Well, it depends on the kind of procedure you had, Dr. Weiner says. With a gastric bypass, most of his patients will lose 10 percent of their total body weight within six weeks after the surgery. With a sleeve gastrectomy, Dr. Weiner says the process takes a little longer, with most patients seeing their 10 percent drop within eight to 10 weeks post-operation.

So what’s the difference between the two surgeries? A gastric bypass anatomically changes the shape of your stomach and involves changes to your intestines. A sleeve gastrectomy removes about two-thirds of your stomach, but preserves the natural flow of intestines.

“A gastric bypass results in more powerful hormonal changes than a sleeve,” Dr. Weiner says. And the primary determinant that drives weight loss in this case is hormonal. But even after surgery there are uncontrollable variables that will determine a patient’s ability to lose weight. “It’s really genetics that are driving the difference as opposed to lifestyle changes,” Dr. Weiner says.

Ultimately over time though, most of Dr. Weiner’s patients lose significant weight within the first year of their surgery.

How much weight loss is *too* much in a month?

If you have been modifying your diet and exercise, most experts suggest sticking to 500g to one kilo a week, or two to three and half kilos total, unless you have more than 45 kilos to lose, in which case, losing up to 10 in a month is okay. But you don’t have to strive for that 10 kilo mark (and if you’re going over that, talk with your doc). According to Santori, “even modest weight loss can produce beneficial results.
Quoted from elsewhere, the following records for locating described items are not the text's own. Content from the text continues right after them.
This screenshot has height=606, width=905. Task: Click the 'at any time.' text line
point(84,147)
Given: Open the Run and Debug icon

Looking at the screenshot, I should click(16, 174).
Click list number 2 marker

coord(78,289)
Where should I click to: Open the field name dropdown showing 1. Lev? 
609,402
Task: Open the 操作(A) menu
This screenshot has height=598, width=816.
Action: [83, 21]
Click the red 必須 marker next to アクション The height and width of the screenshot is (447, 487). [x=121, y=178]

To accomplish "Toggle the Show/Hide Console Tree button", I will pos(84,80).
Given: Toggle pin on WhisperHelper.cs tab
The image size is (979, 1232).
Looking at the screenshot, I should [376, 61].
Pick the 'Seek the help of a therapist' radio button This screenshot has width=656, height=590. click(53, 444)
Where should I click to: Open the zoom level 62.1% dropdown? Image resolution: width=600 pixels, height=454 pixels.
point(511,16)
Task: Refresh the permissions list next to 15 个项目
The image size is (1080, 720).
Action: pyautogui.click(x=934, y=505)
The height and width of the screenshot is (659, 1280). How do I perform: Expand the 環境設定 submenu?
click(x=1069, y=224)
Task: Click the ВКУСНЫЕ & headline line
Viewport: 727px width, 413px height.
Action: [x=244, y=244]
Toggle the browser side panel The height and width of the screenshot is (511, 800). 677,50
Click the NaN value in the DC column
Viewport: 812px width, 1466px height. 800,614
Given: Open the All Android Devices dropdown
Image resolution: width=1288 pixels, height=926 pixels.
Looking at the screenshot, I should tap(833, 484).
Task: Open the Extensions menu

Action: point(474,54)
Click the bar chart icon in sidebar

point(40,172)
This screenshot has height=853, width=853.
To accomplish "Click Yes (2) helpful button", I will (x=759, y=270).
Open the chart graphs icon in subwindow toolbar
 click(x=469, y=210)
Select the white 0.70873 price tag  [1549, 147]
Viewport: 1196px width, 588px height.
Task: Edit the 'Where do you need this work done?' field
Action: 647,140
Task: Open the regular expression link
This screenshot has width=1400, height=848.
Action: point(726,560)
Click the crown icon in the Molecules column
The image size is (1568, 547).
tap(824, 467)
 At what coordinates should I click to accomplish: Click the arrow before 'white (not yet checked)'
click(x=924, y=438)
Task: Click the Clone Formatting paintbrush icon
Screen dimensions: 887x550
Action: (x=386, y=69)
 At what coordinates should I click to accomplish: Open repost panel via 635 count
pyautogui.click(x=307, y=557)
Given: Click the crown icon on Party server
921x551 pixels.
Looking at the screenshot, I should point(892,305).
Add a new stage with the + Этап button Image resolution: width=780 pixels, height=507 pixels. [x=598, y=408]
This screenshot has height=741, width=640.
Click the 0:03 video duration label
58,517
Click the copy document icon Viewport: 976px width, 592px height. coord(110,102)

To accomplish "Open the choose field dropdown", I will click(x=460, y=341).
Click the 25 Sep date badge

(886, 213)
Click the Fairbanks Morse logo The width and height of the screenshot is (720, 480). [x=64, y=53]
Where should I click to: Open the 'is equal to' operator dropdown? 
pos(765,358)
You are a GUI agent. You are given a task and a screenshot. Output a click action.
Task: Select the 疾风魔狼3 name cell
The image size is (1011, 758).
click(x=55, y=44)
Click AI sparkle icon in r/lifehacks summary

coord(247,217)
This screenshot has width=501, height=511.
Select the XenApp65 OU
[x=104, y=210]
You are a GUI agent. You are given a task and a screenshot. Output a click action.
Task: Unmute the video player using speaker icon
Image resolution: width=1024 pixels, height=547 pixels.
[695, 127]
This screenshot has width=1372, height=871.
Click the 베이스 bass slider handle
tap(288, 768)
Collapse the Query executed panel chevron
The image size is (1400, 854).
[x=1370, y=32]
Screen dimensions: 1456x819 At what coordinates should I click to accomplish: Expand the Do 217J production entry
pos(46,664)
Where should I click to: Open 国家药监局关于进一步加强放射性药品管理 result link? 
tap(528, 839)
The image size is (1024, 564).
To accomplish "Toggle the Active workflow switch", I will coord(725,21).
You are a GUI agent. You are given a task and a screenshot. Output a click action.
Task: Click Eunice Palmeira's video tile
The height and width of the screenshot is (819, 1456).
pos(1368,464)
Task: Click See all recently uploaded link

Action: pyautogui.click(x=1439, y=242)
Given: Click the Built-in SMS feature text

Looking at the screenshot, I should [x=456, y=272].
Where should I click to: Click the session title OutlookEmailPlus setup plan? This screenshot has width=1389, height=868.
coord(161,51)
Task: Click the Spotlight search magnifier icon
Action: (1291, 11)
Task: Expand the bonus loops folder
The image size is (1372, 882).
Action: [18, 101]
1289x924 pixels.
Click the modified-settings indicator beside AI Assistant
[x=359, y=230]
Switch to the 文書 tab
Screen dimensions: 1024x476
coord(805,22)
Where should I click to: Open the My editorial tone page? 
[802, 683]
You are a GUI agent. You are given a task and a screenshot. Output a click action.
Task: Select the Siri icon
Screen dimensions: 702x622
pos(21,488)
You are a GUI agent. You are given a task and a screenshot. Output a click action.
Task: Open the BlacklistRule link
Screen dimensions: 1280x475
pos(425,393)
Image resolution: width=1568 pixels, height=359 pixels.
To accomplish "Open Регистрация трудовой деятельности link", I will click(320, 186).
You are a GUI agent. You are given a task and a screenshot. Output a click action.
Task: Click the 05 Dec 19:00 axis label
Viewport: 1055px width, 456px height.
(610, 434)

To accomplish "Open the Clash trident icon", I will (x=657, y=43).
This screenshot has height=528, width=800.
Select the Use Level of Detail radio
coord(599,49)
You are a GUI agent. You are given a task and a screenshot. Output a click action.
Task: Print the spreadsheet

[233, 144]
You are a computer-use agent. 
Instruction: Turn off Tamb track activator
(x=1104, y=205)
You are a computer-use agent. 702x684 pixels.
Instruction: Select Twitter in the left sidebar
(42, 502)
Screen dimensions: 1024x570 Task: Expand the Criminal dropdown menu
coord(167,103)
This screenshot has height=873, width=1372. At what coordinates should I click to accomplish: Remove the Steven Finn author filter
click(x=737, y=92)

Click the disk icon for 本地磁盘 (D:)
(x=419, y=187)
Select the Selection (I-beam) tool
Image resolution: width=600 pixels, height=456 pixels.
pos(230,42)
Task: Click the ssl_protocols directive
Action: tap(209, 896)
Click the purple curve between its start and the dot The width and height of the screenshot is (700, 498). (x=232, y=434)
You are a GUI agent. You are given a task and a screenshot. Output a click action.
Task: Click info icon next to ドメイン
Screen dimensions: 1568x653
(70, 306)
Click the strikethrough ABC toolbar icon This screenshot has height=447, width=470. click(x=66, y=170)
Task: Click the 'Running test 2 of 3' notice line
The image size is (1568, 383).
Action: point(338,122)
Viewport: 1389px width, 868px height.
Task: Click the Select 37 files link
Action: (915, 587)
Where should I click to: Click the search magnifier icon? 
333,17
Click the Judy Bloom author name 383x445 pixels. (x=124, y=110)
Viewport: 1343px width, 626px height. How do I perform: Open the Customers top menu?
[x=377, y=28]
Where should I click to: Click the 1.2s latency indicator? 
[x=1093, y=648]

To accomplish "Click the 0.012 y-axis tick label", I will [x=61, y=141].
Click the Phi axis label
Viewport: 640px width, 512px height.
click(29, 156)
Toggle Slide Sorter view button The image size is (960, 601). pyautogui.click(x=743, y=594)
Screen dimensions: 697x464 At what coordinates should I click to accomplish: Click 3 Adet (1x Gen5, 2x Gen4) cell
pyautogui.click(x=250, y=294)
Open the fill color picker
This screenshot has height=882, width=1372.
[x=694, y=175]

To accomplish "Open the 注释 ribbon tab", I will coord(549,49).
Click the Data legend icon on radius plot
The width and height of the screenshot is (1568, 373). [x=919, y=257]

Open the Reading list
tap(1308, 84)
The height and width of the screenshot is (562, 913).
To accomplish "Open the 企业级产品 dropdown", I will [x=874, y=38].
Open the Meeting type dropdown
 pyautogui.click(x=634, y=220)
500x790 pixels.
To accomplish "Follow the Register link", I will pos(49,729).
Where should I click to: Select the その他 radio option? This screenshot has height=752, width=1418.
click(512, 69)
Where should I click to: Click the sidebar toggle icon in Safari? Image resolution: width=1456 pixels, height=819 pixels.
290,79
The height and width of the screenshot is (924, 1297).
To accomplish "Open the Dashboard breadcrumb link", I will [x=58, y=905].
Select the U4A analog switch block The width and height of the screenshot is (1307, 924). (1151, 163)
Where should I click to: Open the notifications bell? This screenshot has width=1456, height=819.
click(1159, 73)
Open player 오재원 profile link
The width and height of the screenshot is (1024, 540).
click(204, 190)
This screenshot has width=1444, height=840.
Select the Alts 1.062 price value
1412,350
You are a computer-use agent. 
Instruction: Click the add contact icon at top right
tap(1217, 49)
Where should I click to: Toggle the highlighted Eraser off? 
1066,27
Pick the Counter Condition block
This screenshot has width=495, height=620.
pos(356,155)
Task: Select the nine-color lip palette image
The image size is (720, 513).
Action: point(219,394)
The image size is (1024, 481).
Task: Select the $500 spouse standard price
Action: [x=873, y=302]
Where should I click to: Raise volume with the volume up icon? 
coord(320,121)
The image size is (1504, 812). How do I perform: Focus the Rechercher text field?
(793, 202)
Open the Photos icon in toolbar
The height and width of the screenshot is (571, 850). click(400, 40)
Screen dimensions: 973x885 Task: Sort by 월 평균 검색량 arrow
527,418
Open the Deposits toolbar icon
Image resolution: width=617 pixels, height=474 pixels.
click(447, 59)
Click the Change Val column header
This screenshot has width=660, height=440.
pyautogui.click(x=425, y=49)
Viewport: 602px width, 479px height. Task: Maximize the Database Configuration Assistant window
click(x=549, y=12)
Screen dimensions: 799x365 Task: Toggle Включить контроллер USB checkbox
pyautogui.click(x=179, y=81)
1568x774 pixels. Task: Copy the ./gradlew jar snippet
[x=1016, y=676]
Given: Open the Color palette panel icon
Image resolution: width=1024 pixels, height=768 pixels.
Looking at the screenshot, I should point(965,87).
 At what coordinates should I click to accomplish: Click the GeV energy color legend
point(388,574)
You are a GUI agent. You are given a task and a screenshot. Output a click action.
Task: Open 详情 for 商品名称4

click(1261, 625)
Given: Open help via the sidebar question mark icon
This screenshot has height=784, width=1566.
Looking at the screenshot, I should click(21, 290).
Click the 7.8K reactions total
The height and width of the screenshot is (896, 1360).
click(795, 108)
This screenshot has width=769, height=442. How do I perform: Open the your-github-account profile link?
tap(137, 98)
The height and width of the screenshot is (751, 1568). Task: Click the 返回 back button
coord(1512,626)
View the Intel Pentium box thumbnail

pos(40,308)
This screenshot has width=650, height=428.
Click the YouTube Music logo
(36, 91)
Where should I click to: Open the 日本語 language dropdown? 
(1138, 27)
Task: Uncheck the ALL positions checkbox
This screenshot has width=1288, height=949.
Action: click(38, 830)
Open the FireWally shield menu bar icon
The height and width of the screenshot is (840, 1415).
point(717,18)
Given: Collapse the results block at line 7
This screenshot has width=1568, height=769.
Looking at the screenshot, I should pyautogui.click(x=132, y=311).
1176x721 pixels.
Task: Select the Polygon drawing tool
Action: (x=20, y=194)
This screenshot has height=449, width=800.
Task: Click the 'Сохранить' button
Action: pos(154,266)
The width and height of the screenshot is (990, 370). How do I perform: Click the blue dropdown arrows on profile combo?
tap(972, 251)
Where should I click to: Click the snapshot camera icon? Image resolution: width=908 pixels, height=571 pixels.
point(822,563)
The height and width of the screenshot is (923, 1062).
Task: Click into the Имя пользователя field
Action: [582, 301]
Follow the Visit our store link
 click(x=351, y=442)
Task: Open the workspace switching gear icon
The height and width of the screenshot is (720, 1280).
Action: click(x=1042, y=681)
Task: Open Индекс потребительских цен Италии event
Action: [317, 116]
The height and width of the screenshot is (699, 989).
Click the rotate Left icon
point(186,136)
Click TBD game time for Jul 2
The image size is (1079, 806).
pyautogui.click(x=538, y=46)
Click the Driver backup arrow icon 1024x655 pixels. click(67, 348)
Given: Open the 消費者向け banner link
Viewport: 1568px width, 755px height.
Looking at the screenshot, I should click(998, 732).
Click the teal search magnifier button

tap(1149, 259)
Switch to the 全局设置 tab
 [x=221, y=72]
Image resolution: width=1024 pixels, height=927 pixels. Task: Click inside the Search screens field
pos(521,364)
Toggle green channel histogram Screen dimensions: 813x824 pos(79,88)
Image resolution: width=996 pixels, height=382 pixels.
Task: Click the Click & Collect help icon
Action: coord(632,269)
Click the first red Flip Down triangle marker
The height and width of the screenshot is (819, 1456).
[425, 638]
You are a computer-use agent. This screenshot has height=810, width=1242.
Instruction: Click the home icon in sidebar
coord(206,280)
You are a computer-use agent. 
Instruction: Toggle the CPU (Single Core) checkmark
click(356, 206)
Weight loss of 5 to 10 percent of total body weight is associated with improvements in blood pressure, blood cholesterol, and blood sugars.”

It’s also important to watch your calorie count. Franowicz doesn’t recommend dipping below 1,200 calories a day — the lowest calorie threshold she recommends. “Very low-calorie diets can result in fatigue and physical activity is such an important part of [weight loss]. If people are too tired to exercise, then this is a sign you are too low in calories,” she says.

Another important thing to remember: The number on the scale shouldn’t be your main focus. If you’re also adding some exercise (through cardio and strength training) to your workouts, you might also see smaller overall weight loss — about 250g a week — but how your body looks and feels is a better measure of progress, says Santori. “As we already know, muscle weighs more than fat,” she says, adding that you may see centimetres come off or clothes fit more comfortably as opposed to a major dip on the scale.

The bottom line: For healthy, sustainable weight loss, aim to lose a half to one kilos per week, or two to three and a half kilos per month.